Medical science is not sure what a decade of daily dioxin exposure has done or will do. Cancers and genetic damage are the most fearsome possibilities. But one obvious effect of the dioxin discovery has been the rearrangement of townspeople's memories: in retrospect, that purplish coating on the streets has become the paradigm for life in Times Beach. They remember, now, all the dead birds around town, and the stillborn kittens and puppies. Michael Reid, 19, remembers that he and other children loved to bicycle behind the dioxin truck, skidding and sliding in the thick oil slick. Joe's wife Penny Capstick remembers falling down in it. They all remember the children tracking it in. "I can remember Jeri Lynn as a child sitting by the road just kicking her feet in the stuff," says Marilyn Leistner, who lives near by. "Just kicking and kicking in the stuff." The richest memories have become images of menace. "That was a very nice home there," says Leistner, the town's final mayor, as she drove through Times Beach recently. "That whole wing was a game room paneled with imported teakwood." Suddenly her tour-guide tone changes: "The man who lived in that home has had a lung removed.

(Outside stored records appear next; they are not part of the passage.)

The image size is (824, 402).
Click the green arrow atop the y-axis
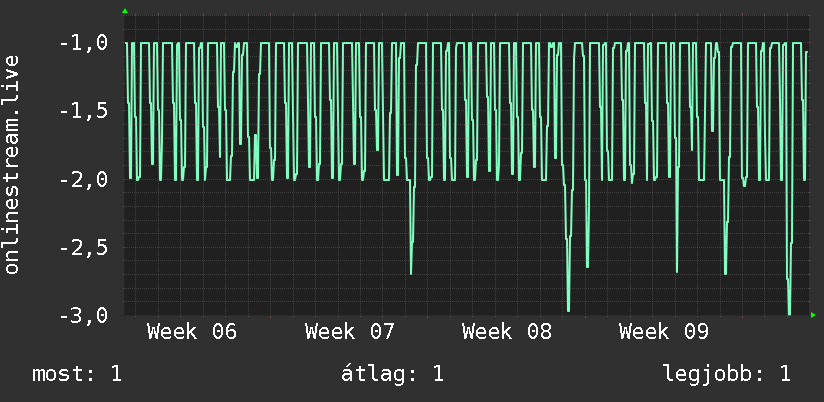[x=125, y=11]
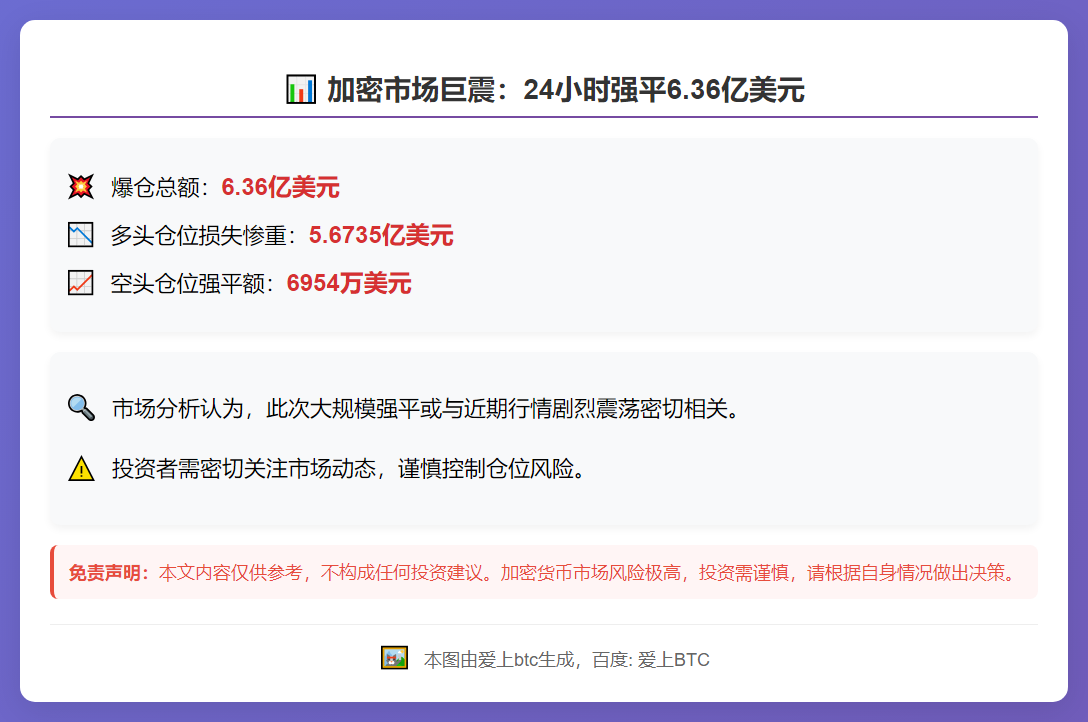The height and width of the screenshot is (722, 1088).
Task: Click the red 6.36亿美元 amount
Action: click(281, 187)
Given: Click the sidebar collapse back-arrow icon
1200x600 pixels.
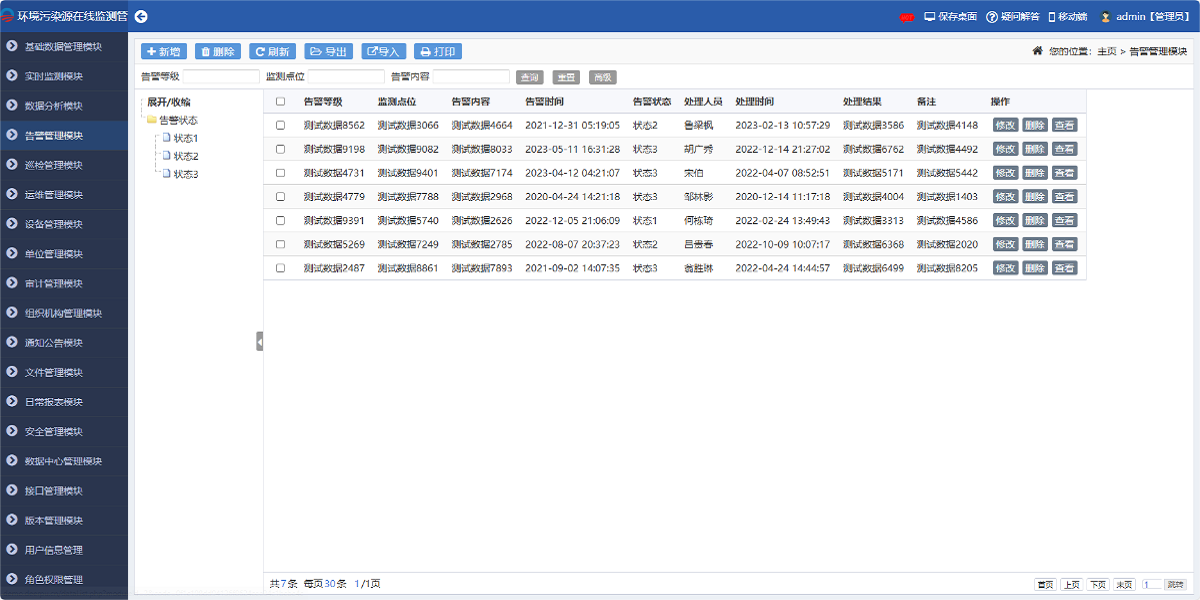Looking at the screenshot, I should pos(141,16).
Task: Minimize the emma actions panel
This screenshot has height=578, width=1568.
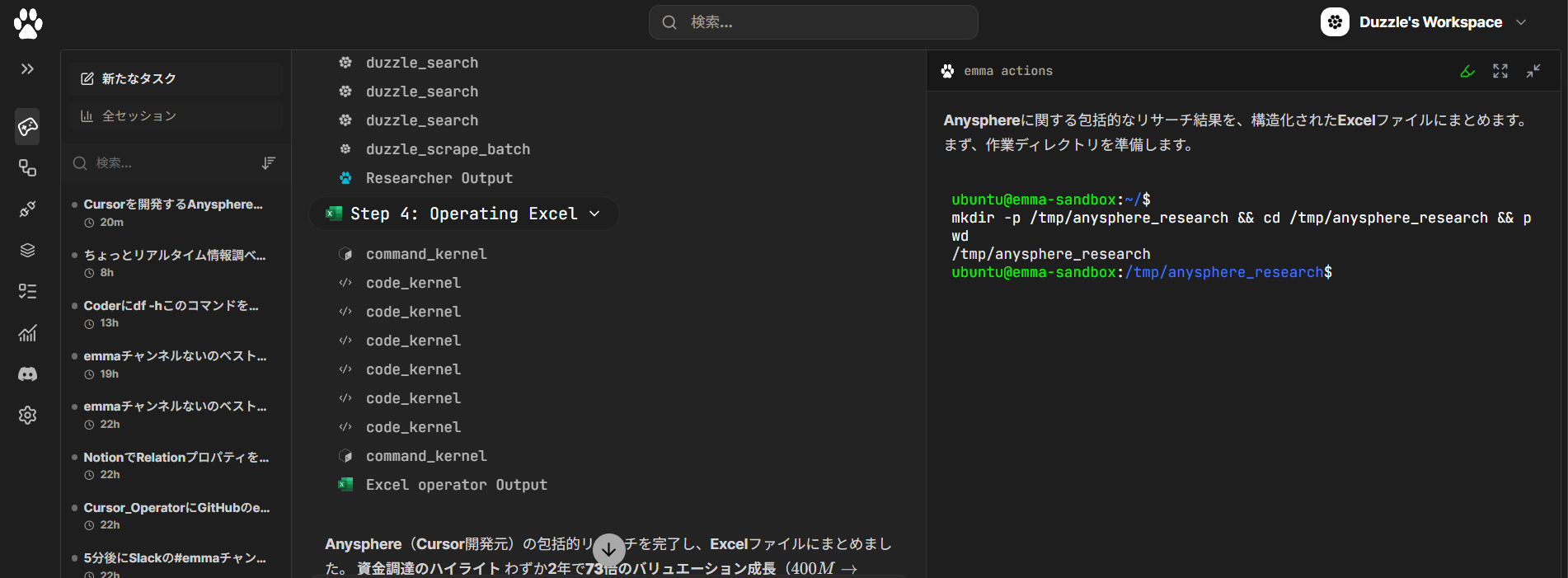Action: (x=1533, y=72)
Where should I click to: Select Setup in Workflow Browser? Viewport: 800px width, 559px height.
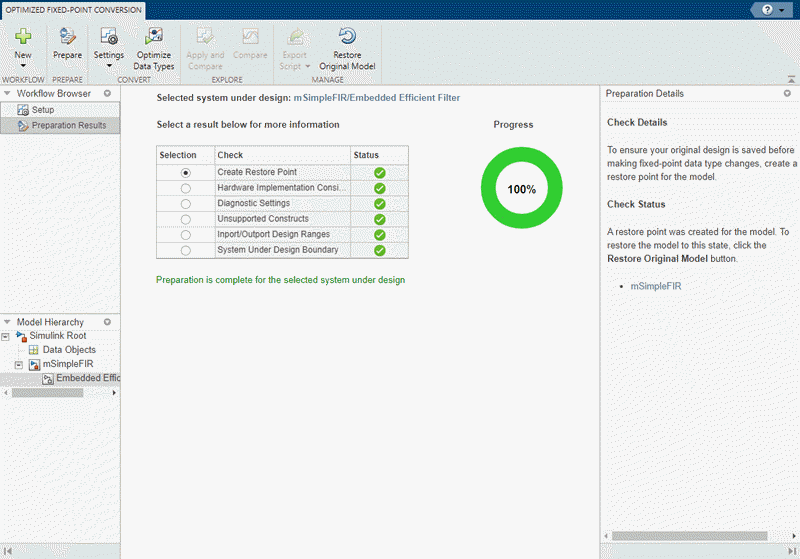tap(43, 110)
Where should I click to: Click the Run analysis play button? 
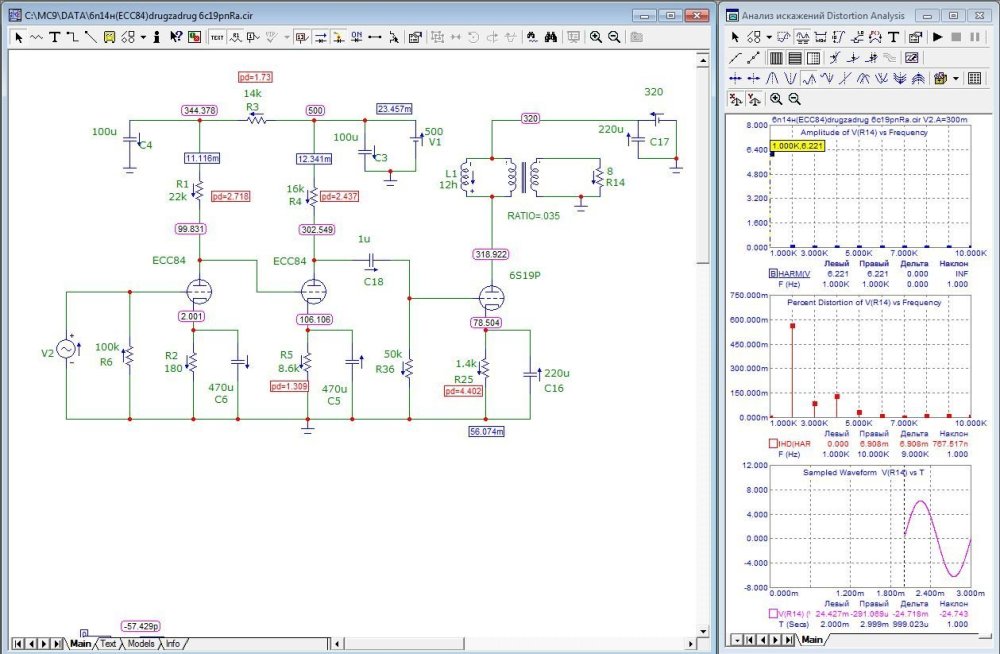938,37
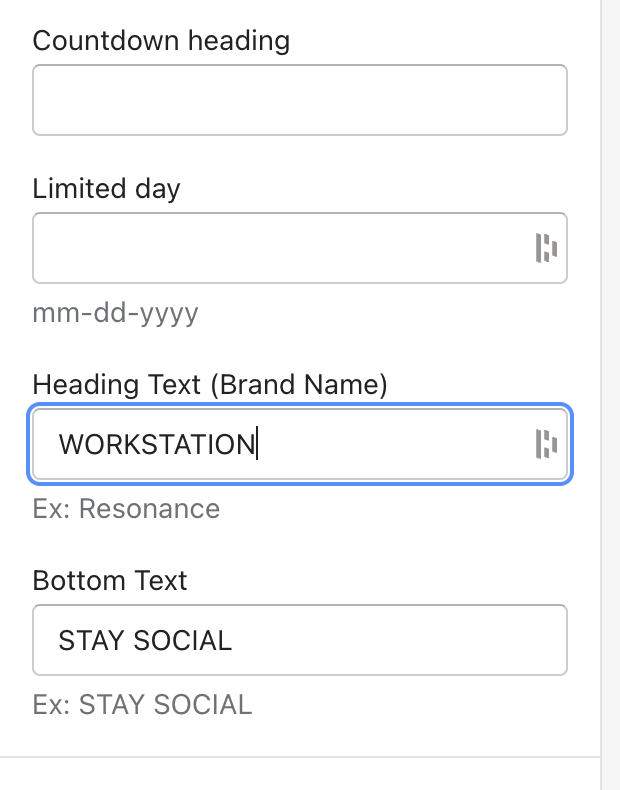Image resolution: width=620 pixels, height=790 pixels.
Task: Click blank panel area beneath the divider
Action: click(299, 775)
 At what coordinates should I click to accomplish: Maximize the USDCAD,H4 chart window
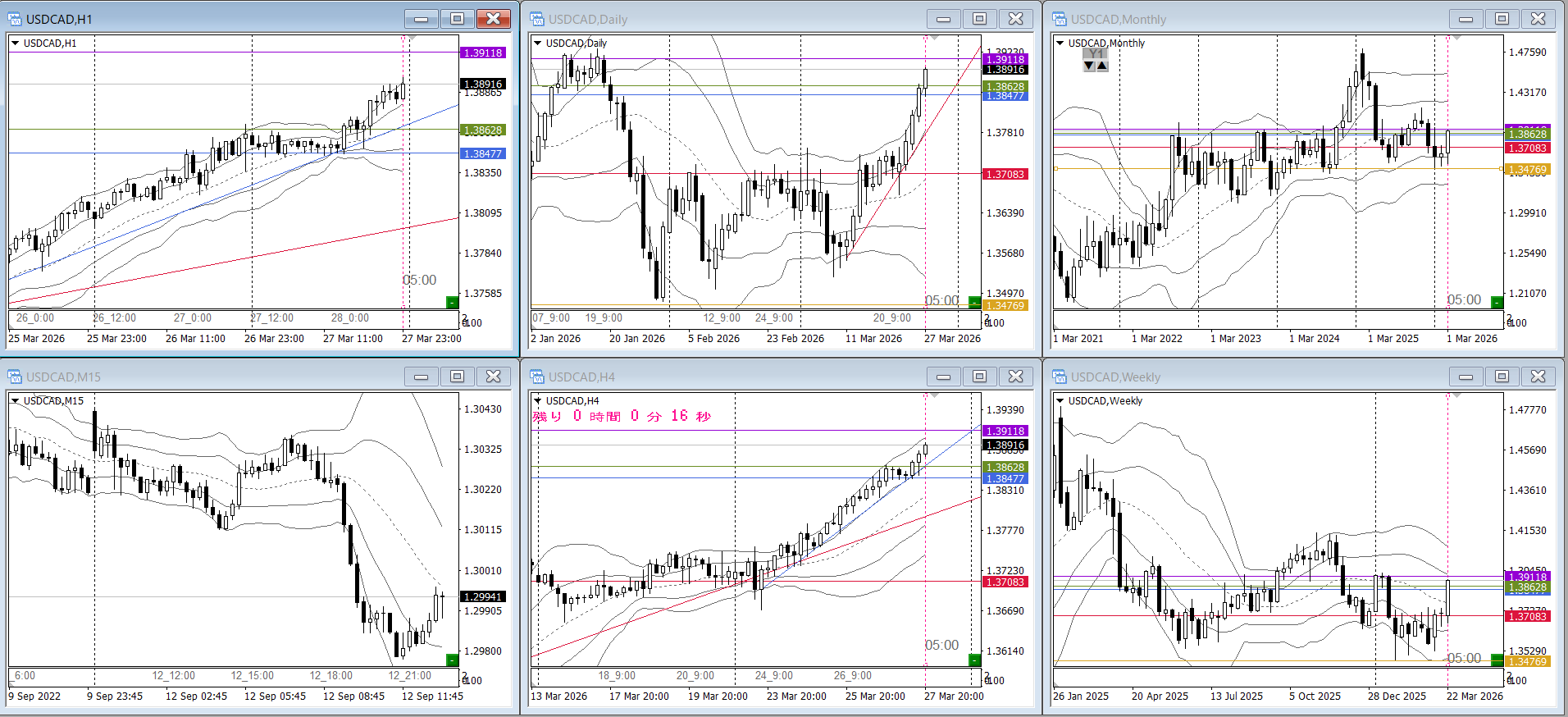pos(979,377)
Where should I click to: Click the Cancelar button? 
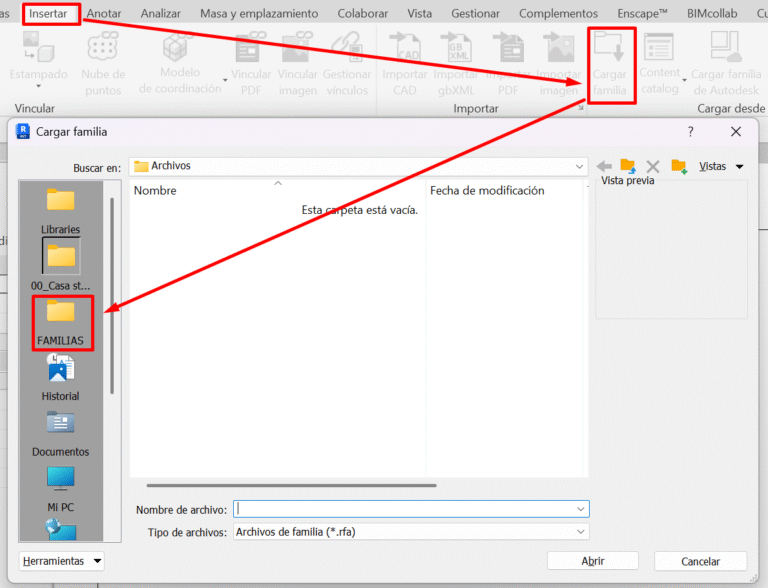[700, 561]
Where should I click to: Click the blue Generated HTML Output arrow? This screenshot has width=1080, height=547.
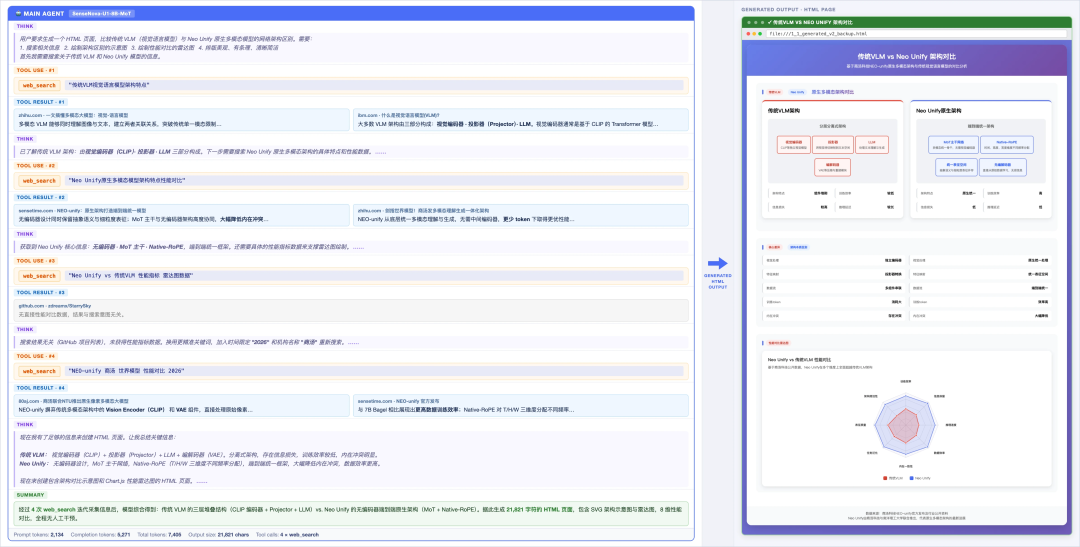coord(718,264)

I remember the minister's wife who lived next door there had a miscarriage. The lady who lived here, she had two miscarriages. Kidney cancer over there, and the home here, the wife died in childbirth. This next family, the dog had a seizure disorder, and their little girl had terrible stomach and bladder problems." Leistner has four children, all in their 20s. "One of my daughters has a seizure disorder; she tried to commit suicide in 1983. Another daughter, she's hyperthyroid; we almost lost her to cancer of the cervix at 21. My former husband has a liver impairment."